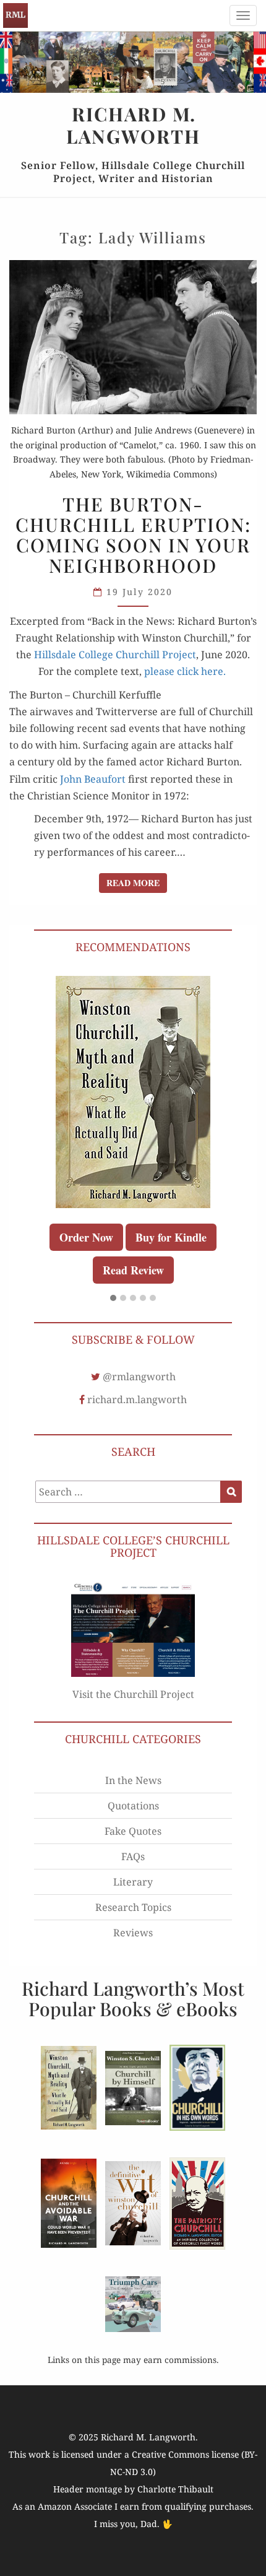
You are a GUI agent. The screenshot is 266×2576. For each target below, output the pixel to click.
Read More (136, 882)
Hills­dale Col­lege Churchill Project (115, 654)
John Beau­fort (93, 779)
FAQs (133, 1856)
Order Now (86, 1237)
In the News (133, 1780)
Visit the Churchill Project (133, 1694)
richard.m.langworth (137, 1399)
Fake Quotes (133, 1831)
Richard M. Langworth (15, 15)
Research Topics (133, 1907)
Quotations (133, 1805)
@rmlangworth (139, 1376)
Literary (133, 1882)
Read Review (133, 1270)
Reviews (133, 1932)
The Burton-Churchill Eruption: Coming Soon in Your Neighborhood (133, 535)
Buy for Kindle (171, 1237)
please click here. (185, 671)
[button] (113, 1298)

━━━

Report the number of lines above that hold "Churchill", and leave out everything else.

3